Vaya, mierda. Miro por encima del hombro, consciente de que ya voy tarde. Si me entretengo demasiado en «coger mi certificado de nacimiento», Olivia vendrá a buscarme.
He investigado: Howard Miles, el propietario de la caja, era un viudo sin familia ni herederos. Así que no había nadie a quien entregarle esto, ni nadie que conociera su existencia. ¿Le robó el señor Frayn las llaves al anciano? ¿Se las confió él? No tengo intención de preguntar y sé que el padre de Casey no soltará prenda en fechas próximas, si sus abogados son mínimamente buenos. Da igual, a la larga. Ahora tengo las llaves.
Un escalofrío me recorre la columna vertebral, y la tentación... ay, la tentación...
El dinero te permite huir, si tienes que hacerlo. Y te ofrece la oportunidad de contraatacar, si decides hacerlo.
Aferro la caja con fuerza. ¿A quién quiero engañar? ¿No es por eso por lo que me he traído la bandolera? ¿No es esa la razón de que no le contara a nadie que tenía las llaves? A Wes no le haría gracia. En cuando a Iris... bueno, no estoy segura de qué lado estaría. «Nos parecemos más de lo que crees.» ¿Lo entendería?
Esto no trata de satisfacer mi curiosidad. Esto trata de ser quien soy en realidad: una chica que supera todo lo que la vida le arroja al paso.
De manera que echo mano de dos lingotes. No me los llevo todos solo porque pesarían demasiado, no porque me lo impida alguna clase de sentido moral. Me guardo el oro y el libro en la bolsa, empujo la caja de vuelta a su casillero de la pared y la cierro. Segura y a buen recaudo, con mi secreto a salvo y solo yo en posesión de la llave. Para cuando los pasos de Olivia taconean escaleras abajo, ya estoy al otro lado de los barrotes de acero con el certificado de nacimiento que he traído de casa aferrado contra el pecho.

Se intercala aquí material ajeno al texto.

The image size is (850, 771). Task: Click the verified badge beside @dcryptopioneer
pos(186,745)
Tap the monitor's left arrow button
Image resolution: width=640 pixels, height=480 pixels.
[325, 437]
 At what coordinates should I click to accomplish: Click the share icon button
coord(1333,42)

—Es usted la mejor —le digo agradecida, y ella vuelve a sonreír—. Si por casualidad consigo esta beca, le deberé una cena.

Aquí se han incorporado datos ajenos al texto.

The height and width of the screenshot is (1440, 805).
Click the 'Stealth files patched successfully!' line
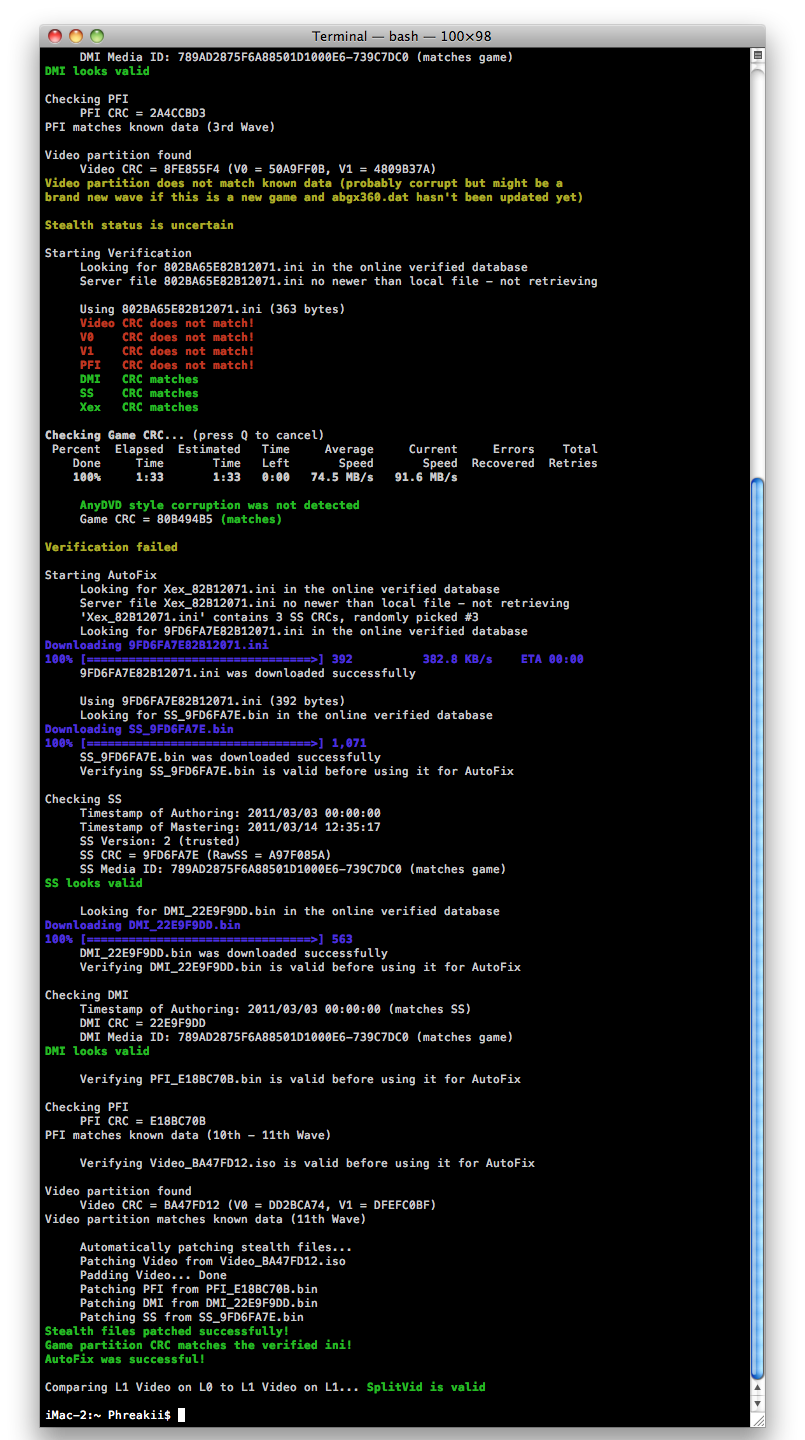pos(166,1331)
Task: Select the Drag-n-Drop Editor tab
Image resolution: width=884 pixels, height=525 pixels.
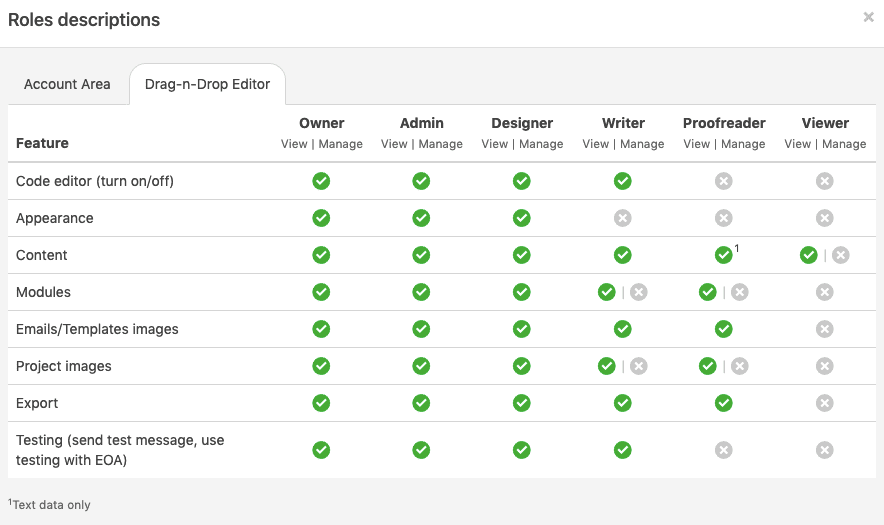Action: pos(207,84)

—Me alegro de haber podido ayudarte. Después de la última semana y media, me parece que a todos nos vendría bien que el universo nos diera un respiro.

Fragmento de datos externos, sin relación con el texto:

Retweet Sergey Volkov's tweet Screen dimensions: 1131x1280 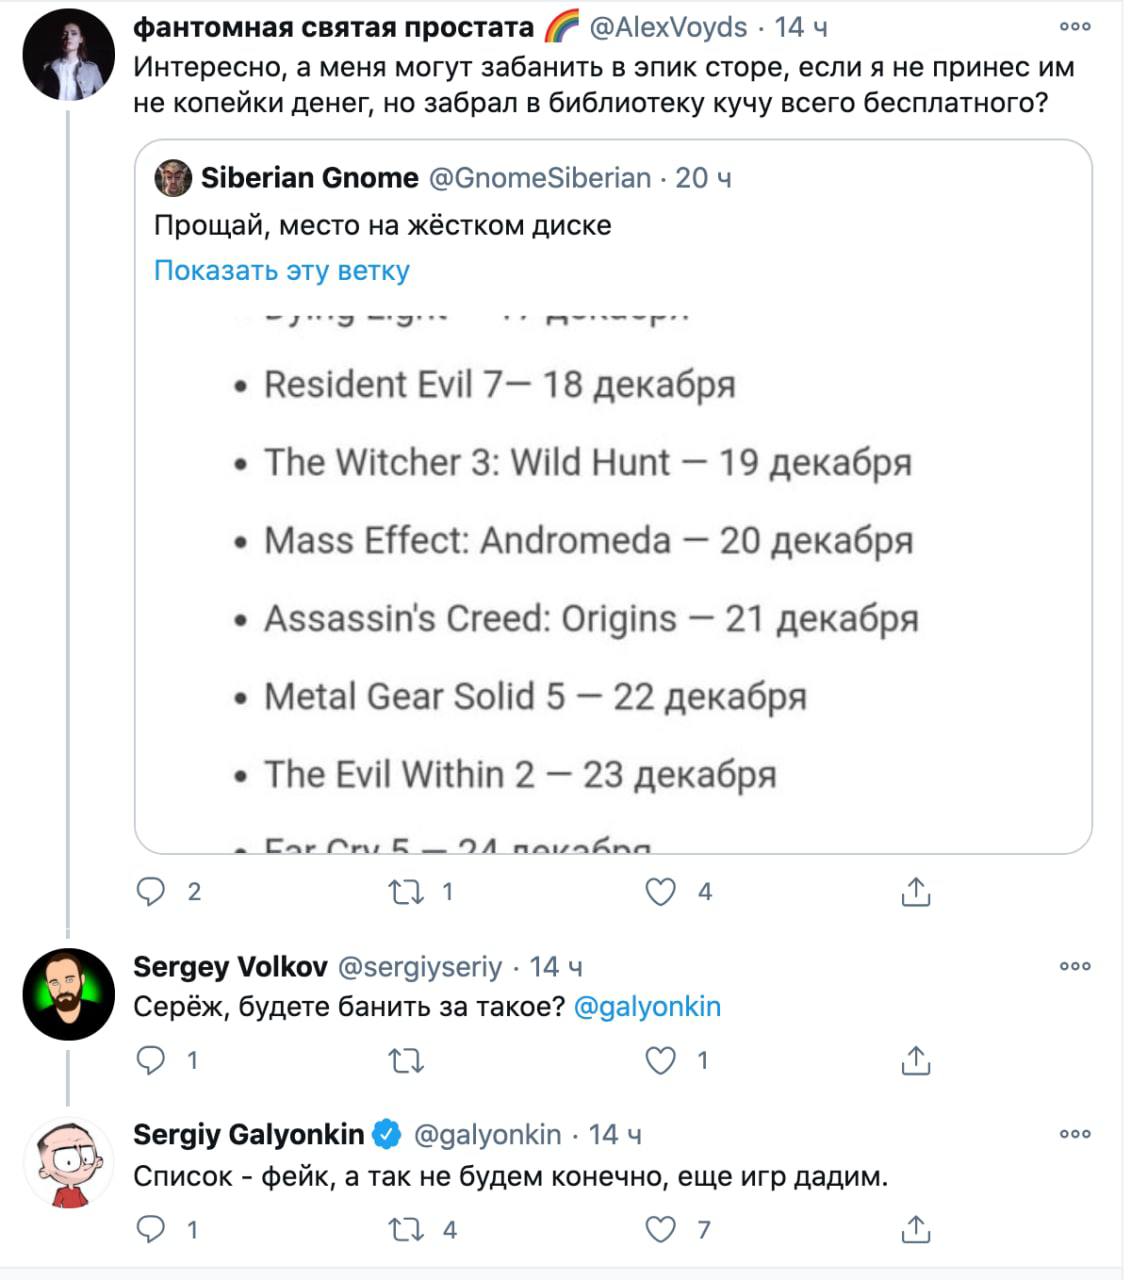406,1060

—Y que lo diga. —Y a mí me acaba de dar uno.
La sigo por las escaleras irguiendo los hombros bajo el peso añadido de mi bolsa.
—Gracias otra vez —repito, y ella me saluda con la mano según camina de regreso a su escritorio... y yo abandono el banco tranquilamente, pertrechada con el mejor tanto que me he marcado en mi vida por toda la jeta.
Las manos no me empiezan a temblar hasta que estoy saliendo del aparcamiento al volante de mi coche, pero piso el acelerador y avanzo por el tramo largo y recto de autovía, hacia delante.
El plan ya está cobrando forma en mi mente.
Primer paso: comprar un billete de avión.
Segundo paso: lanzar el guante.
Tercer paso: sobrevivir, de algún modo.